Says it all, there ya go -- People like myself (visiting) there would go inside intending to be there "for a couple of hours". But, you would quickly wind up meeting other people, and going into many other rooms there. There were many scenes going on there, constantly. They had a food store, movie theater, lots of supplies, and most stuff you needed to exist peacefully for days and weeks at a time. Lots of incredible dope was the main thing for me. So, we would come out two, three, four days later wondering what the heck just happened to the "extra days" that disappeared somehow. This happened to me many times I went inside Rochdale. For example, the next closest thing to this experience was free-basing coke for 72 hours - which I also did a few times back then, but not at Rochdale.

> "Originally granted government money for the support of a residential experimental college, it has turned into what might be called a front for subsidized housing (though the rents aren't that cheap)"

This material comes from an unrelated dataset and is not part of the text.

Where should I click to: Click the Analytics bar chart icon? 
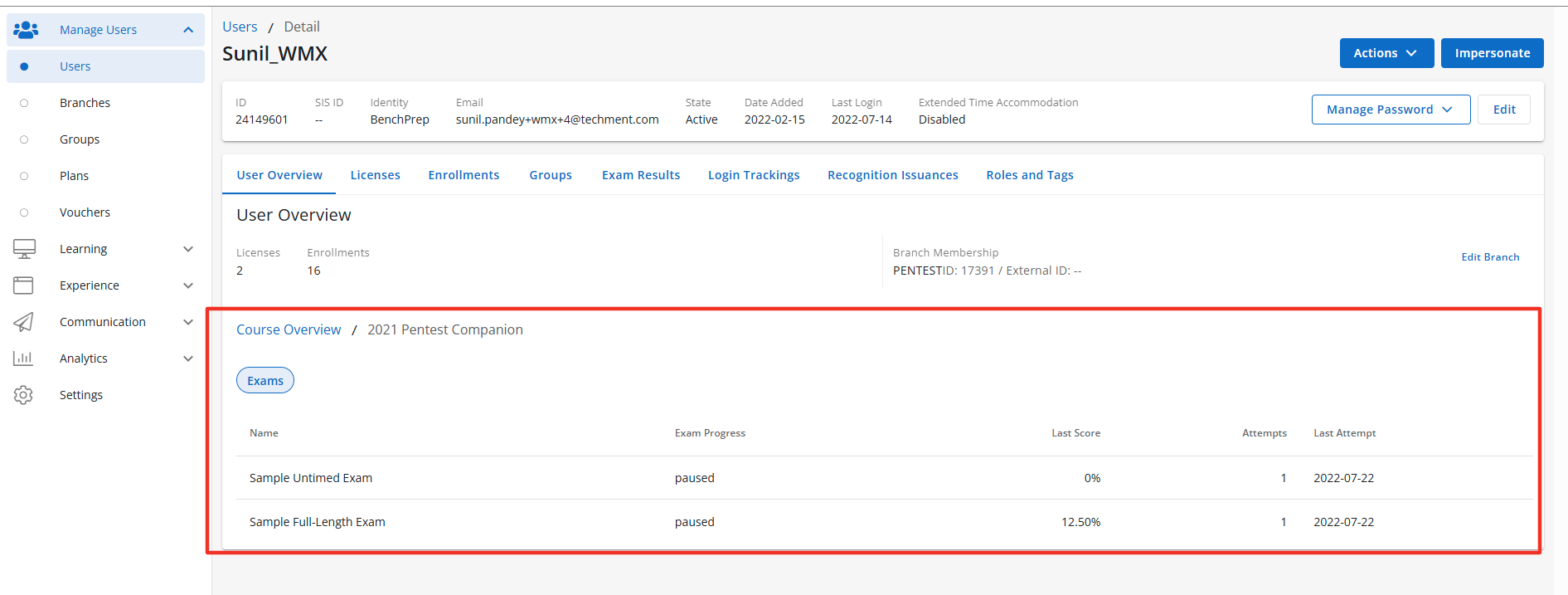[x=23, y=358]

Yep, exactly. I remember the Rochdale occupants referring to it as a commune 'takeover'.

> "The fire alarm system is actually used for bust warnings."

Correct. Rochdale had their own security. The first and 2nd floors were "public" areas - things such the movie theater, a food store and stuff like this were on these two floors - no dope. Security was located on the second floor. You had to get past security to actually "go inside Rochdale" and enter the dope scene. To pass through security, you were required to give them a name and room number for someone inside. That's it! Whenever the cops showed up at Rochdale for a bust, security would turn on the fire alarm to warn everyone. Dope dealers, beer dealers (like my draft-dodger friend) and everyone locked up their store fronts and their store rooms and went to their residence rooms to wait it out. The cops usually showed up with a warrant to a search a specific room.

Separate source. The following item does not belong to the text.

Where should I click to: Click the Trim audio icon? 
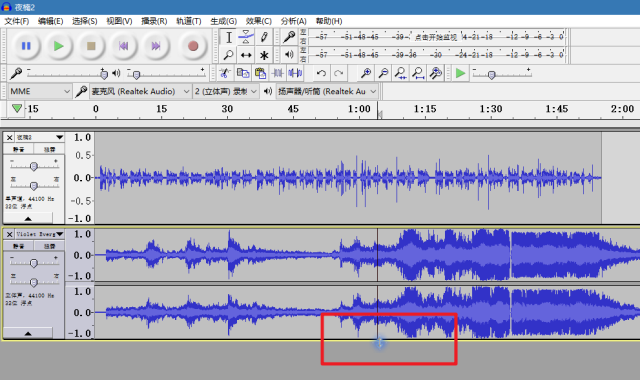click(278, 73)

The view of Rochdale's front door from the outside showed a steady flow of people constantly going in and out with back packs, shopping bags, brief cases, packages, and stuff like this. The cops never bothered anyone going in or out when I went there. The very first time there we parked my car (with NJ license plates) inside the Rochdale underground garage. When we drove it back outside, the cops pulled us over before we got one block. We were "clean". After that, we rented a garage outside of town and we took the subway to-and-from Rochdale. We were very impressed with how clean and quiet their subways were compared to NYC's rundown and noisy subway system. Also noteworthy was how very clean and rubbish-free the streets of Toronto were downtown.

> "Graffiti decorates all the halls"

Yep. And there was a concert band shell (overhead thingy) there with a stage, located outside. Too bad they pissed off GD. It would have been an elegant venue for an acoustic set.